▸ Your instructions:
Locate the string "navigation" in the records below. Copy every line where it occurs.

● ● ● ● ● ● ●

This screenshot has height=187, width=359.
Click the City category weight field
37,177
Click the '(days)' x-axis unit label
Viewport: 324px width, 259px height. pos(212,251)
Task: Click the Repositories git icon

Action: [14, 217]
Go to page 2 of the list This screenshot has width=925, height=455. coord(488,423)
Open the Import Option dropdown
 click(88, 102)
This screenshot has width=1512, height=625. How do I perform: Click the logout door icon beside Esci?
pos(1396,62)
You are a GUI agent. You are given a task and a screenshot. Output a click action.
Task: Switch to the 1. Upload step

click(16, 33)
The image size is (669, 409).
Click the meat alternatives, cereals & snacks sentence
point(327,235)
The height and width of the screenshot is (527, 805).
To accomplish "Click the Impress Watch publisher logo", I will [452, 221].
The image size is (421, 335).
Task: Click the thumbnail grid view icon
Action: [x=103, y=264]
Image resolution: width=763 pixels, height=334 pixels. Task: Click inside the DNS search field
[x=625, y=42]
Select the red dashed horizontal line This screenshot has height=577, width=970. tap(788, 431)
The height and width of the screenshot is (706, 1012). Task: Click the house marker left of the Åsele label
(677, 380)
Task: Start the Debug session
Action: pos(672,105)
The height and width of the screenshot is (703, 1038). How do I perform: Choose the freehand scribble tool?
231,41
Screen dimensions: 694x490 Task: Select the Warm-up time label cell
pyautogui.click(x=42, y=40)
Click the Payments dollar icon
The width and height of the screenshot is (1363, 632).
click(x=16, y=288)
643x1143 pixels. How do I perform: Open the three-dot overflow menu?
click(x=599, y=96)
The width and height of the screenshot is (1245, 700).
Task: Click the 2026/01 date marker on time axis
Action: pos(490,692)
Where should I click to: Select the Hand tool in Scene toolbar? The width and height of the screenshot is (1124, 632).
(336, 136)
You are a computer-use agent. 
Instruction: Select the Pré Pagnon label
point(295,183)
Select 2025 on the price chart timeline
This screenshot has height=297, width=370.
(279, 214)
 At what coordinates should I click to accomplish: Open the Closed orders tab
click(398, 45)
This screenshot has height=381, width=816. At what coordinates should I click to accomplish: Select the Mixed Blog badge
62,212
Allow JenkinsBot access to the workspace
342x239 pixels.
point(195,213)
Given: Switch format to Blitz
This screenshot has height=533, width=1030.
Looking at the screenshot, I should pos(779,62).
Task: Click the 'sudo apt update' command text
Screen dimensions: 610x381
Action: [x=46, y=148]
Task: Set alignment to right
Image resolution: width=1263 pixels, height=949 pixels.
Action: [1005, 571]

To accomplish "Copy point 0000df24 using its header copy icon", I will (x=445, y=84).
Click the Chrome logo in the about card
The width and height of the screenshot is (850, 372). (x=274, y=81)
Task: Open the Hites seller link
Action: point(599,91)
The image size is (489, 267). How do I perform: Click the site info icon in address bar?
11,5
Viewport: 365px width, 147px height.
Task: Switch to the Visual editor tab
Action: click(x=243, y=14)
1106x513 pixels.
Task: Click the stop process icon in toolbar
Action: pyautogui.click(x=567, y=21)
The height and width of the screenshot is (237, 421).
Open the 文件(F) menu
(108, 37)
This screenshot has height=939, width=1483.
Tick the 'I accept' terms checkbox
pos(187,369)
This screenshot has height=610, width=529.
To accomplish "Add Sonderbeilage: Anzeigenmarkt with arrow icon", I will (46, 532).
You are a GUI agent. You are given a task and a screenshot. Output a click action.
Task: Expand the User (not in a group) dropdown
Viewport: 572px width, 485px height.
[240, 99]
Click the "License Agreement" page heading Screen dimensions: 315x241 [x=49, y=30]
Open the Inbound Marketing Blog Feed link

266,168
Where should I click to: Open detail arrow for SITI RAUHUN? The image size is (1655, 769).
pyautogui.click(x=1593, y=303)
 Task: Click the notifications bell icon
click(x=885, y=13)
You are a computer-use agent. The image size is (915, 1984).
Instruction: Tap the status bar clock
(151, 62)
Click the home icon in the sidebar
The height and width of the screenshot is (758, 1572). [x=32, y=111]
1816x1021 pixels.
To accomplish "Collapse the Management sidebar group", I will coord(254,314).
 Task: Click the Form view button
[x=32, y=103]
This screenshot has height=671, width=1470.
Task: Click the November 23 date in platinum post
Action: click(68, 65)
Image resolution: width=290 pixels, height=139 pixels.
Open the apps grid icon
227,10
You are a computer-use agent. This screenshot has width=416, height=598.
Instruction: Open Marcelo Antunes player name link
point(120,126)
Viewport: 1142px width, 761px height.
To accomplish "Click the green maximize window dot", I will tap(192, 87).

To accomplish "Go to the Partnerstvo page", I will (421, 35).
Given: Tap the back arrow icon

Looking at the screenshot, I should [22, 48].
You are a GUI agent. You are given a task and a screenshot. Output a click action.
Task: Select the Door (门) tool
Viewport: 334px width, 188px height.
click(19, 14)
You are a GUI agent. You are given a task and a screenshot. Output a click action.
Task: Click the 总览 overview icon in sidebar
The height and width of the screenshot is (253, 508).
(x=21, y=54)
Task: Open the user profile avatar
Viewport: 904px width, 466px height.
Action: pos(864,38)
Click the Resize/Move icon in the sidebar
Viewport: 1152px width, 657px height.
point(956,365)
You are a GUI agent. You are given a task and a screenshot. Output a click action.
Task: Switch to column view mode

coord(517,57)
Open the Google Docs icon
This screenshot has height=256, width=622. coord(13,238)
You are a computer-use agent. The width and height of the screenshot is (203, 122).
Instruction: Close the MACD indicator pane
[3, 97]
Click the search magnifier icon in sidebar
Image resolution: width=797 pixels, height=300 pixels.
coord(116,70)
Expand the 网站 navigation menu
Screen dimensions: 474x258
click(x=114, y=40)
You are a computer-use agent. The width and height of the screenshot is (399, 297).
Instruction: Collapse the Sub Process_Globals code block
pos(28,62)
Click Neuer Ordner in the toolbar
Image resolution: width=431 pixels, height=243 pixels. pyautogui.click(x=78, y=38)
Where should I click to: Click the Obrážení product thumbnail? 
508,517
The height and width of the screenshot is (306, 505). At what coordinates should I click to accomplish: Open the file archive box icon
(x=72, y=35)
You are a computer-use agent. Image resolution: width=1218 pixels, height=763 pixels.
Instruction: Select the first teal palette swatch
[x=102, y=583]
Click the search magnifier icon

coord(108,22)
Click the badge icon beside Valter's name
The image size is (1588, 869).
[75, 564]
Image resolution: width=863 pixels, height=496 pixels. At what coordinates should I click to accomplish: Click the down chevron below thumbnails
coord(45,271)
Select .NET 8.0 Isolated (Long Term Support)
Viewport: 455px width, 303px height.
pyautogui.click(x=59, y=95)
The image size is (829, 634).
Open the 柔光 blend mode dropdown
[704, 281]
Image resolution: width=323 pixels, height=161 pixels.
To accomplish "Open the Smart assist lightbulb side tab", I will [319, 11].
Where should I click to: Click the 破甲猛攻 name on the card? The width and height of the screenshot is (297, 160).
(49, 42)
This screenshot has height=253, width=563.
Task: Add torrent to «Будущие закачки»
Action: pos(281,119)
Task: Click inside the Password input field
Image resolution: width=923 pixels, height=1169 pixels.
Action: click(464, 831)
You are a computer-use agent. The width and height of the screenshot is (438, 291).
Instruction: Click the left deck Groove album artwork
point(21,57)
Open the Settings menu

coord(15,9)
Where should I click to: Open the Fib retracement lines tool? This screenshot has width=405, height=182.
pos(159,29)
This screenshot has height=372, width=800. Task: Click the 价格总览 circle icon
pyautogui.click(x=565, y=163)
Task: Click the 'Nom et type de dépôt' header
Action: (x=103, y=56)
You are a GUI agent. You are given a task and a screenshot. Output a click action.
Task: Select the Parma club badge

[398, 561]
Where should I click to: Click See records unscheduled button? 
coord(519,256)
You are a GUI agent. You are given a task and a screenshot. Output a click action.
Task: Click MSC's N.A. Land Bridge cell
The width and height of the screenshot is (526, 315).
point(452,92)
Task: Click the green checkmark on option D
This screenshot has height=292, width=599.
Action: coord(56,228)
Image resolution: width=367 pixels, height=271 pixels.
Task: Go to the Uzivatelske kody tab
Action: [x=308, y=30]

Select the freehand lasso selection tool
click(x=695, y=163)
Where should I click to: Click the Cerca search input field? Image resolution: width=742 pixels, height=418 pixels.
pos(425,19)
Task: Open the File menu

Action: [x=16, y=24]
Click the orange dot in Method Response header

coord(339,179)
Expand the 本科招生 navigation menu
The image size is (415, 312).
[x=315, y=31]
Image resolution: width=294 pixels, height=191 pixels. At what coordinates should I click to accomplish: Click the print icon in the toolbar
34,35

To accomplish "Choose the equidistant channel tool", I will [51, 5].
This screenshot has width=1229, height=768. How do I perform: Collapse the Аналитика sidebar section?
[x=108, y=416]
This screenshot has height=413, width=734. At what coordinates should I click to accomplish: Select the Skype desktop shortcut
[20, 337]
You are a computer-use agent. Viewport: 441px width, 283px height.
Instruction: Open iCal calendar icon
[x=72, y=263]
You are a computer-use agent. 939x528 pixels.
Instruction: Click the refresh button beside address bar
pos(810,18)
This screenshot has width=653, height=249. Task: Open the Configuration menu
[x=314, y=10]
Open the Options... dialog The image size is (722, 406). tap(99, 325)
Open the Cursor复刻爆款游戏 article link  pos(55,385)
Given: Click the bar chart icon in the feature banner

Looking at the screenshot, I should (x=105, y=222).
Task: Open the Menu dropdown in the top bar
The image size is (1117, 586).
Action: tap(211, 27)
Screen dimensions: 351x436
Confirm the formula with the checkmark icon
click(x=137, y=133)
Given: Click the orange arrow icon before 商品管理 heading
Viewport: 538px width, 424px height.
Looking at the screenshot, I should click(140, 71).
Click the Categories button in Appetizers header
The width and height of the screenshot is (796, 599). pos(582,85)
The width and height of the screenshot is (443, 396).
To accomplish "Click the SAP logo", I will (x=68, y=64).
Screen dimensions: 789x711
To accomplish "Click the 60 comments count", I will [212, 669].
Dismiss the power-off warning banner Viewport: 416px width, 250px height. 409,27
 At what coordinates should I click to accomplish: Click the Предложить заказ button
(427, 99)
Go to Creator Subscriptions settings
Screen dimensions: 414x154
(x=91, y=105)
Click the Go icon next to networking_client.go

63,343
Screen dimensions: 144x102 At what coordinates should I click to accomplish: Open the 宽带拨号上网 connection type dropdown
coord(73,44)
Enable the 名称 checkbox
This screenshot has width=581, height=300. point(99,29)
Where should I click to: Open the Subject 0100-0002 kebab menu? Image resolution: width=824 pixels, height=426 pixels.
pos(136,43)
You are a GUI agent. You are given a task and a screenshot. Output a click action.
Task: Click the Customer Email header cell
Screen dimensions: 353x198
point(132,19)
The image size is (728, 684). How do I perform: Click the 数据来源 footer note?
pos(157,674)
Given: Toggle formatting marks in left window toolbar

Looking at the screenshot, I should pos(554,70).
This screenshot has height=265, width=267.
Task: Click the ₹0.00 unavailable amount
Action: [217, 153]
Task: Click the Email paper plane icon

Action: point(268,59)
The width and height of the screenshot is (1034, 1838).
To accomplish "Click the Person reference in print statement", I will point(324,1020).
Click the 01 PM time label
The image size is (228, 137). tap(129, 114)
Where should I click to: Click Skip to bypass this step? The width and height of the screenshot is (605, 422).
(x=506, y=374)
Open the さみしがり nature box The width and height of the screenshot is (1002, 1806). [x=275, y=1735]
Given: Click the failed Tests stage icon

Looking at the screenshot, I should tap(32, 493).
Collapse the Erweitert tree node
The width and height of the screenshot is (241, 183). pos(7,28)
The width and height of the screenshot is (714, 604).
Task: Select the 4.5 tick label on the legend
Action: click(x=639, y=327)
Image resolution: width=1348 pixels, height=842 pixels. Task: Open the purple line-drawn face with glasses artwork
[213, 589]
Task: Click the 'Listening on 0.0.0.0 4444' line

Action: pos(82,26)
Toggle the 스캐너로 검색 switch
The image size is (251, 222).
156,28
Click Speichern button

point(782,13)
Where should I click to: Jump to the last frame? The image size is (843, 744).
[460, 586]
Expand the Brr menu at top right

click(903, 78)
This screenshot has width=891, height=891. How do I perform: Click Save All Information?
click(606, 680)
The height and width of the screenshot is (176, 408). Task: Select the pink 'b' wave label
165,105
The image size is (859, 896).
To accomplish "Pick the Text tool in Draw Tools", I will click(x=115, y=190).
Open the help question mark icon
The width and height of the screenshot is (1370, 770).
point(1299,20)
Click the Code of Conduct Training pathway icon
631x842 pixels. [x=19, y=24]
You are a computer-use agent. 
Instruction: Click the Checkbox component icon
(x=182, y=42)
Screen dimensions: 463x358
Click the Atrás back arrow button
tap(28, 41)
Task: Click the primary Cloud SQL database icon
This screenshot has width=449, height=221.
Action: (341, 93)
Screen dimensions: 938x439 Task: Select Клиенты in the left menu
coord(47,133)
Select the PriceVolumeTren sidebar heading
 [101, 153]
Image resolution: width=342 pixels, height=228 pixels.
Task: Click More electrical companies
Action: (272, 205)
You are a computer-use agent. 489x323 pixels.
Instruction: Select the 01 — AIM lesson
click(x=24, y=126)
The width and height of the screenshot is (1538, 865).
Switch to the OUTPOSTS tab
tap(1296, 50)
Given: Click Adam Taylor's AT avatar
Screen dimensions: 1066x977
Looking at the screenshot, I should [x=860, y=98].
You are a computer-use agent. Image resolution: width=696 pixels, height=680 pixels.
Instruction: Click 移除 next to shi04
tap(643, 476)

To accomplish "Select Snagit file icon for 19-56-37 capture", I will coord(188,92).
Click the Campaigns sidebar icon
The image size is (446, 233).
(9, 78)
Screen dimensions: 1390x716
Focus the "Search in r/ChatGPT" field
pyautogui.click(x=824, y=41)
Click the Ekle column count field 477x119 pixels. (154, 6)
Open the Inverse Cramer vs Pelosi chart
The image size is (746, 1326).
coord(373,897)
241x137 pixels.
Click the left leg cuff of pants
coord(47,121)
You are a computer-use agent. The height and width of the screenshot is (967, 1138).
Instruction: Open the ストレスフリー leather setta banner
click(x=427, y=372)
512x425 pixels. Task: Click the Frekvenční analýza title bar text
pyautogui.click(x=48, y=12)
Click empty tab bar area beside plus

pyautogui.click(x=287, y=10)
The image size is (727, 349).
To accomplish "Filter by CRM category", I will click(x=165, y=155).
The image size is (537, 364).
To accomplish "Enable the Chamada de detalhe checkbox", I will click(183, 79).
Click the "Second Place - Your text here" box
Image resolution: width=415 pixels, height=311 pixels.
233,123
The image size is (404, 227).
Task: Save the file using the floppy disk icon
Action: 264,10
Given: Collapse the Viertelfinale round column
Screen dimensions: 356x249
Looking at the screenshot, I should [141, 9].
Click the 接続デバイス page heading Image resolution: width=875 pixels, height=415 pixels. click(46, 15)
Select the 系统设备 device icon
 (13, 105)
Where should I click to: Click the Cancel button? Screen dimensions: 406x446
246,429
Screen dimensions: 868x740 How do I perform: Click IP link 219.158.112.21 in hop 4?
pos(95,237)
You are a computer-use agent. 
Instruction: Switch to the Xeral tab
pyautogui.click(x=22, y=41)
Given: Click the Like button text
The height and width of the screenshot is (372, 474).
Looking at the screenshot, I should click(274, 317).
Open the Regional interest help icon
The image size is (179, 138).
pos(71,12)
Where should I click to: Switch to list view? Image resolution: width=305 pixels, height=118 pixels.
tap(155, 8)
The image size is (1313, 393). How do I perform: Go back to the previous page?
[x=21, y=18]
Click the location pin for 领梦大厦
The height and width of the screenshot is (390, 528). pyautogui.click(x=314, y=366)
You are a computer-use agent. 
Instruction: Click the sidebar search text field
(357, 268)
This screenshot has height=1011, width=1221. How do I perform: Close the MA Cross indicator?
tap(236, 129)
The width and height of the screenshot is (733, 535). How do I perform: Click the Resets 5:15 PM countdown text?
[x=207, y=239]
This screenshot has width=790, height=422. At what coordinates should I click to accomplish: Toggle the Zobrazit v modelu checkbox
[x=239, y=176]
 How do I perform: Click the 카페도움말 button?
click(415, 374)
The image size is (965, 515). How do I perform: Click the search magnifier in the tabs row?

● ● ● ● ● ● ●

▸ Task output:
Expand the 网站 navigation menu
Expand the 本科招生 navigation menu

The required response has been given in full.